Wednesday, November 30, 2005  

  • Yesterday I had that day that is apparently not uncommon among long-time ABDs -- the day when a new round of committee feedback unearths every doubt and insecurity one has about the project. I spent most of the evening wallowing in self-pity and daydreaming about a new life doing anything other than working on this damn dissertation. The experience was -- how shall I put this? -- unpleasant.

  • While watching an old episode of The West Wing on Bravo the other night, I was totally creeped out by a "CNBC Entertainment News Break." The top stories were something like: "Harry Potter is champion at the box office," "Microsoft is betting big on the X-Box 360," and "Madonna reinvents herself once again with new album." I guess this is what they call "synergy," right? I don't expect much from cable "news," but I guess I had assumed that it would at least try to disguise its main function: shilling for the parent company's merchandise.

  • My friend Paul Harrill has started a blog called Self-Reliant Filmmaking:

The purpose of this weblog is to talk about and to encourage the practice of making high-quality films at a low-cost and/or with small-labor systems.
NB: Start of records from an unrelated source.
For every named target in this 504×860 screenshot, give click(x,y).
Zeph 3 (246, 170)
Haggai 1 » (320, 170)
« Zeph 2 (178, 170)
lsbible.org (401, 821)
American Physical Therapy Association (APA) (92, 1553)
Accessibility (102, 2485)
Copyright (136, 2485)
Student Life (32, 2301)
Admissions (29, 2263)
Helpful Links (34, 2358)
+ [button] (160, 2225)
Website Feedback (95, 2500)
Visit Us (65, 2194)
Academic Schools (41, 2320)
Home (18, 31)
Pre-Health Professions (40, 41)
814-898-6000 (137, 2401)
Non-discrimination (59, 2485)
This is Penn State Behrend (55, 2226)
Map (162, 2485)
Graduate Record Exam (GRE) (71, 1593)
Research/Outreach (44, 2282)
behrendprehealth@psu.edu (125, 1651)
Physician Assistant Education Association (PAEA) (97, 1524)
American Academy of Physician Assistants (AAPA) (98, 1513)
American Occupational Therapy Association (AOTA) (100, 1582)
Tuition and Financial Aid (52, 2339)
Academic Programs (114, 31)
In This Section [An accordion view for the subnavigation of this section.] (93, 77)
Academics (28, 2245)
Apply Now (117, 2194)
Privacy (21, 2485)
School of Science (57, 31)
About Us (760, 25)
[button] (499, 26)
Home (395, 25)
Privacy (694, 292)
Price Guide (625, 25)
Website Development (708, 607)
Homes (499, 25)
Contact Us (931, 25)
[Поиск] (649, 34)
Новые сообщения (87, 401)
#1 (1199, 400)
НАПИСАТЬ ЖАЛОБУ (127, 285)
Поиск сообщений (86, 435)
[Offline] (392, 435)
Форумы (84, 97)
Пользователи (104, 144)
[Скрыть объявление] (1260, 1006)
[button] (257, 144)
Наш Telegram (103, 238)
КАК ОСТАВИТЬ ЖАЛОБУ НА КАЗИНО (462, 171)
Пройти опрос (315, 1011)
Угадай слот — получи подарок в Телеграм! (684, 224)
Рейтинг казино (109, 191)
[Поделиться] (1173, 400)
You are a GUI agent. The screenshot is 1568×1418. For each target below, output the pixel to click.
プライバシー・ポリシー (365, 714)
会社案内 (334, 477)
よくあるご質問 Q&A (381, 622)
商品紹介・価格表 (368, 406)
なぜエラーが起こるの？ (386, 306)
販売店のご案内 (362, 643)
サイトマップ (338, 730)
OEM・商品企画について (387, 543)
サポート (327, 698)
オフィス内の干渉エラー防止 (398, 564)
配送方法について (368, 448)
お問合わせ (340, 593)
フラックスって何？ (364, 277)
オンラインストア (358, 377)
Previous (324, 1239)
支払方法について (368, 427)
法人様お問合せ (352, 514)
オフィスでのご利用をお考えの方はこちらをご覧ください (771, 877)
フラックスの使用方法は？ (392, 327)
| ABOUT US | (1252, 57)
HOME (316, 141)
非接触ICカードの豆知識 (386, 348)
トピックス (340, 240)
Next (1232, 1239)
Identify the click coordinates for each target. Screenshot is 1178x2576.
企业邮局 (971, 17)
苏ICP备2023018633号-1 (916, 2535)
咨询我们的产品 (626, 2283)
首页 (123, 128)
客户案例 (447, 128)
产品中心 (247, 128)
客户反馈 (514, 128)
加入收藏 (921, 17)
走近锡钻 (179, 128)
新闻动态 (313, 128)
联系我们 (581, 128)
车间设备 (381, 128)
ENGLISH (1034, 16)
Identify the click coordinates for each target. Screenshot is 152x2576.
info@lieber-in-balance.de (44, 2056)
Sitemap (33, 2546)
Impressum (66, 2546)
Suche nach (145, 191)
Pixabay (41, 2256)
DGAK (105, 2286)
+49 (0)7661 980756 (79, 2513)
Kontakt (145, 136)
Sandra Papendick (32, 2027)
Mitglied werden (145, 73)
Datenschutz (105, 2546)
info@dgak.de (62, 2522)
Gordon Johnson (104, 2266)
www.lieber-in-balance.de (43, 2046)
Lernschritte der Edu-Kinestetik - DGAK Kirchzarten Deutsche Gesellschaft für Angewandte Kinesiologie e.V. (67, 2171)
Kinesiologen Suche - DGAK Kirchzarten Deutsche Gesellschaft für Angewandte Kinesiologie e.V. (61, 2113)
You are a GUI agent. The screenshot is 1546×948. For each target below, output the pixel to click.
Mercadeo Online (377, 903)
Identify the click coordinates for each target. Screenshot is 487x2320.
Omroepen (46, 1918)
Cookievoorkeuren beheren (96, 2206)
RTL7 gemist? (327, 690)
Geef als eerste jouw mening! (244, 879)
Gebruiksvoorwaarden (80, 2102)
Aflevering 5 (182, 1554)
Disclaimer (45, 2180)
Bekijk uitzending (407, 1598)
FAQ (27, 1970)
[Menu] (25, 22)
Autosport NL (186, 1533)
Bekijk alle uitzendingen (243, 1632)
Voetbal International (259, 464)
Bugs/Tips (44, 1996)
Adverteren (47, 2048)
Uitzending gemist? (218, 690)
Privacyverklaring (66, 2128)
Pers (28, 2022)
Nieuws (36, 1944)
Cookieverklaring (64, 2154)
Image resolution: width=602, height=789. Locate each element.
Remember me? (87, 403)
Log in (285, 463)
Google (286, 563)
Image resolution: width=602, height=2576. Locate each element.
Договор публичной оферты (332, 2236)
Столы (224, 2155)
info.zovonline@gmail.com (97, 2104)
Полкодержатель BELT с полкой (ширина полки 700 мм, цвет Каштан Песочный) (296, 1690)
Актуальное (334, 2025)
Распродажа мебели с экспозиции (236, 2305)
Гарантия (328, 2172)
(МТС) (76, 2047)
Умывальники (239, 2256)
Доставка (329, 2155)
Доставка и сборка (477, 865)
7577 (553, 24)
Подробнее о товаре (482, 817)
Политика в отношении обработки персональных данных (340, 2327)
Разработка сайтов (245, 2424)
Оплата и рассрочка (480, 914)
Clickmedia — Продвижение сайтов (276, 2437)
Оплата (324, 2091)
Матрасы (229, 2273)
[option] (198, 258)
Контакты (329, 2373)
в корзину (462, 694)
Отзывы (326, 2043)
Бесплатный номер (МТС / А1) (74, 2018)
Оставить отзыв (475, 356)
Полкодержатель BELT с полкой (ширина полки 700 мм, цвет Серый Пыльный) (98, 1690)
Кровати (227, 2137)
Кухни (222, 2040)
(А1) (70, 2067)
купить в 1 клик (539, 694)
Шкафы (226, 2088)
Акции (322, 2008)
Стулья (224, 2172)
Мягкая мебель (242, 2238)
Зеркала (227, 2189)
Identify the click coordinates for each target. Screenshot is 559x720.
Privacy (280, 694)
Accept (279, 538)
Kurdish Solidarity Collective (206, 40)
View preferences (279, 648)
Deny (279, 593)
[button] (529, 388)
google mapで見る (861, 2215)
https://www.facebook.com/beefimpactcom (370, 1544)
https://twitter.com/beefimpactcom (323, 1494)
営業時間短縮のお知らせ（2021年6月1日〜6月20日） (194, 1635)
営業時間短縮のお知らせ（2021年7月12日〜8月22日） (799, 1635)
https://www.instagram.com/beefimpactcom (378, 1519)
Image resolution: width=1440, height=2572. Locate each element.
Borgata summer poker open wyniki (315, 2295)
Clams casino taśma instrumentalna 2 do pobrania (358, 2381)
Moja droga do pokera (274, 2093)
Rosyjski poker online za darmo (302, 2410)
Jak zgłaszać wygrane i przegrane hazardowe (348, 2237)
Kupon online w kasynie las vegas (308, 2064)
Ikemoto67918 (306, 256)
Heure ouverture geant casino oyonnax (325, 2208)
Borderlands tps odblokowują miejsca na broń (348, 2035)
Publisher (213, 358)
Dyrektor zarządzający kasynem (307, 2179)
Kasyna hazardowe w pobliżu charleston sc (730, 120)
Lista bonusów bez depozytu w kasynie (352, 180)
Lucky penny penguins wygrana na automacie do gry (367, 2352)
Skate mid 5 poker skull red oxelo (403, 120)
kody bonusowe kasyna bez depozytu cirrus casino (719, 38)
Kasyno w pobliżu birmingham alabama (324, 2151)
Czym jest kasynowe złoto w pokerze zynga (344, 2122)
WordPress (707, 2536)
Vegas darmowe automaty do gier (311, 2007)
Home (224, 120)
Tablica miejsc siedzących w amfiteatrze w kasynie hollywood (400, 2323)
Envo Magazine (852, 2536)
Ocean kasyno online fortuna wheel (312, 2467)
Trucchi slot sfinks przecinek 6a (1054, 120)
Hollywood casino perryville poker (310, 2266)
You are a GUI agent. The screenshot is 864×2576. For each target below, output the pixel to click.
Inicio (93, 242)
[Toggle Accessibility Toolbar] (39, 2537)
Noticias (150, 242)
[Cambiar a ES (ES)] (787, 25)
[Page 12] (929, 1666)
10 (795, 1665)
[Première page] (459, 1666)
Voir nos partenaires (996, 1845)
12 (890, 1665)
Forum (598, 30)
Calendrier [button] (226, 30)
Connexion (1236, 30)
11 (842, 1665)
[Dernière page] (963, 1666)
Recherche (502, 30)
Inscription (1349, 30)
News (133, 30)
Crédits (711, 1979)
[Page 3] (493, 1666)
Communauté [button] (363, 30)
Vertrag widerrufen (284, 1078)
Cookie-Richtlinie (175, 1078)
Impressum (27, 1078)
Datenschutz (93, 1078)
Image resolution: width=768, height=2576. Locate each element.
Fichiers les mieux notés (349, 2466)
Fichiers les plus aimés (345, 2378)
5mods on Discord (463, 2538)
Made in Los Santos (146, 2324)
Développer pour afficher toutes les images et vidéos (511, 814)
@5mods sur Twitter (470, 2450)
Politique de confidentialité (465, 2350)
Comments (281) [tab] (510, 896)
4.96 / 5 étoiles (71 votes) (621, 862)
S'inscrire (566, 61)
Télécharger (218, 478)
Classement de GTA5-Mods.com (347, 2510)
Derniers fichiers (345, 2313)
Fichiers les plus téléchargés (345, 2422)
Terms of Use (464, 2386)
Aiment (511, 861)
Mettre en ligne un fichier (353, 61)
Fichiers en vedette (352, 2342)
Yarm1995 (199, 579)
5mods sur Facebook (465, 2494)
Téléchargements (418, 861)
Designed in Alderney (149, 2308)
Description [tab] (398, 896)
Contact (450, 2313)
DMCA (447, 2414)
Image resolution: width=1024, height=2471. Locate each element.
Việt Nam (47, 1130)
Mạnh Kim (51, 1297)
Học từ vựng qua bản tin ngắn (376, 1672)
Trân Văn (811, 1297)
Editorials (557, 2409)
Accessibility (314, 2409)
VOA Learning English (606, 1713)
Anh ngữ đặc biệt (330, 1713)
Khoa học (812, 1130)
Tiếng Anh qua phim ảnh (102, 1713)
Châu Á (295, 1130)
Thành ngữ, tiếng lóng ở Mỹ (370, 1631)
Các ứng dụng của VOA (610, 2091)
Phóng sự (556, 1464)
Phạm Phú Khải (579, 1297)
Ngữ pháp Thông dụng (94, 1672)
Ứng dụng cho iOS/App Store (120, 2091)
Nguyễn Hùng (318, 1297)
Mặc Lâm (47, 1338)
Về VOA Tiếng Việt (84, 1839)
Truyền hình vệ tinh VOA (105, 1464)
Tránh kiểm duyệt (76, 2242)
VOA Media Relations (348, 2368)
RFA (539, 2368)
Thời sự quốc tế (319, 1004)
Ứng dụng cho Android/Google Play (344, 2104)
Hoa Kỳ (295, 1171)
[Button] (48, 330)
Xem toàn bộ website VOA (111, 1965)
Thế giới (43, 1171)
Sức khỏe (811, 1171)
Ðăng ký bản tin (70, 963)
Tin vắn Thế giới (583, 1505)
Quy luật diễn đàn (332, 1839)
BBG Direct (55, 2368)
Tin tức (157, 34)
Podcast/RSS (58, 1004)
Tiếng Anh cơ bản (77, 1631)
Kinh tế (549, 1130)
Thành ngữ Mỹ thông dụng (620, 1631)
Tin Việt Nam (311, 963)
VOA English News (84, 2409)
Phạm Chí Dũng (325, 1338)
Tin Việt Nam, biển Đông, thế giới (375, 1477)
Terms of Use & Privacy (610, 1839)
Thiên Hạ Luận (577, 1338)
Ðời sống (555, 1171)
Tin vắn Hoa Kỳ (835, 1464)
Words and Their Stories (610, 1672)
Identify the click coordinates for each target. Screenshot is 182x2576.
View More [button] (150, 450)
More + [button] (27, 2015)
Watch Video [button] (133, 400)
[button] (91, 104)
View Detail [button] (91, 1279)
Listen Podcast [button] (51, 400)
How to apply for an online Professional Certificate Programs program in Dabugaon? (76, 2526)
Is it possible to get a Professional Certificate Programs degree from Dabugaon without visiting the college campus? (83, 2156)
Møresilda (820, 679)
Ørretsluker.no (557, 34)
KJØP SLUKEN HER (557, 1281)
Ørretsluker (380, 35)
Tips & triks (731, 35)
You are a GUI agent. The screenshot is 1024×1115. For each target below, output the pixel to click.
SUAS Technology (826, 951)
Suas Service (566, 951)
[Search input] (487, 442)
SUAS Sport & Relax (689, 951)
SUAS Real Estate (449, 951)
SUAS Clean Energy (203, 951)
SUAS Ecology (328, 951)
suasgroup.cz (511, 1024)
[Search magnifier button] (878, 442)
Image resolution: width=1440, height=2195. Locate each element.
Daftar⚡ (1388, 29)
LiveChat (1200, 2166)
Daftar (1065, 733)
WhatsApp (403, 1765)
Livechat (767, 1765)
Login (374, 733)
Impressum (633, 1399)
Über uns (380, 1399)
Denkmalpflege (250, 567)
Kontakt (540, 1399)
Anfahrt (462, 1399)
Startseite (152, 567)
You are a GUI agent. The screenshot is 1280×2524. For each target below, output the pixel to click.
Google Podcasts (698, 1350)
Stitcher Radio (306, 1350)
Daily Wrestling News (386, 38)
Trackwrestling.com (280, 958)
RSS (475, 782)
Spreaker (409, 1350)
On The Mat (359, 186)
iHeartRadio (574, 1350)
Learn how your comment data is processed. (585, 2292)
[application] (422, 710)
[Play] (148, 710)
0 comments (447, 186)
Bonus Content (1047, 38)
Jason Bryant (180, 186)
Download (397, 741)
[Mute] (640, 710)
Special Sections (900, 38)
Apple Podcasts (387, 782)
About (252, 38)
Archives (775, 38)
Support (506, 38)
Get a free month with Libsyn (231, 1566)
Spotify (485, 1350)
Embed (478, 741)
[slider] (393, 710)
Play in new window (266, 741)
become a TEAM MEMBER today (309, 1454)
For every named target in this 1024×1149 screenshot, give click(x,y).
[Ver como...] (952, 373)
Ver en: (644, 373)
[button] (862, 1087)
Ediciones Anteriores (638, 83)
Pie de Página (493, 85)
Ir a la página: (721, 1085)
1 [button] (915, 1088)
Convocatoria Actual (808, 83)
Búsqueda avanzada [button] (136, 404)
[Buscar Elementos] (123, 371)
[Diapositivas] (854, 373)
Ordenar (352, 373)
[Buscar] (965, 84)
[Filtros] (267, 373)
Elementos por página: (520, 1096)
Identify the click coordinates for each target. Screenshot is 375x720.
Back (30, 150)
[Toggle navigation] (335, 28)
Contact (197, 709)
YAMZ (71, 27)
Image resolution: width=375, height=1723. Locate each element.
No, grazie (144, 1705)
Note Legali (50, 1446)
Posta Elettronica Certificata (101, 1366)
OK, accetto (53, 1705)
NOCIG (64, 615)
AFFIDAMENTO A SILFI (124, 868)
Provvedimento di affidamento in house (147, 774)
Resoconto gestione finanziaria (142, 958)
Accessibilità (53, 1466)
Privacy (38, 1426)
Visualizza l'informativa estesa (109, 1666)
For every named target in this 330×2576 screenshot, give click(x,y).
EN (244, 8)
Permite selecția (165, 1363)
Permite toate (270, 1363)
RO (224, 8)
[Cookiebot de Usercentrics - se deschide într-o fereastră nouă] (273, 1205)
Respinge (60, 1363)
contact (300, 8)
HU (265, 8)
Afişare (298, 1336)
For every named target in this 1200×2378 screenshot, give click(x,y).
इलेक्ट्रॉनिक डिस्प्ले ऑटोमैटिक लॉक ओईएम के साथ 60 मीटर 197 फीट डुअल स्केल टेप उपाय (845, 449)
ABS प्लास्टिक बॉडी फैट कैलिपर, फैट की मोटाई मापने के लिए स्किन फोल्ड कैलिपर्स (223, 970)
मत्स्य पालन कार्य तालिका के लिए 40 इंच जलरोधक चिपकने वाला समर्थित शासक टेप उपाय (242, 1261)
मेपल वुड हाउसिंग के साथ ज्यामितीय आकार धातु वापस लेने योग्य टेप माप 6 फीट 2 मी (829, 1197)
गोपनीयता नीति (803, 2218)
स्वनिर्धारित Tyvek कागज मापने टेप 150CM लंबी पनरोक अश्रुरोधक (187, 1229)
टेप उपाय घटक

A good term for this practice is "Self-Reliant Filmmaking."

  • I doubt I'll ever get to actually see the film, but I really love the closing lines of Rosenbaum's review of Jean Renoir, the Boss: The Direction of Actor:

I suspect one reason French TV refused to show "The Direction of Actors" in the mid-60s is the same reason it refused to show Out 1 a few years later -- its style and attitude, especially its radical humanism. This film takes the position that anything a good actor says or does is automatically interesting -- the same position that helped create Boudu in 1932 and Out 1 in 1971. Whether or not one agrees with that position, it's a privilege to look through the eyes of someone who does.

  • If the Internet were on fire, and I could run in and save only one item, it would probably be Slacktivist's Left Behind series. He's reading the book so we don't have to.

  • I've never been to Las Vegas, but I've always imagined it looking and feeling much liked Ed's description.

  • I'm reading Joan Didion's The Year of Magical Thinking. The book is a description of my life since January 2004.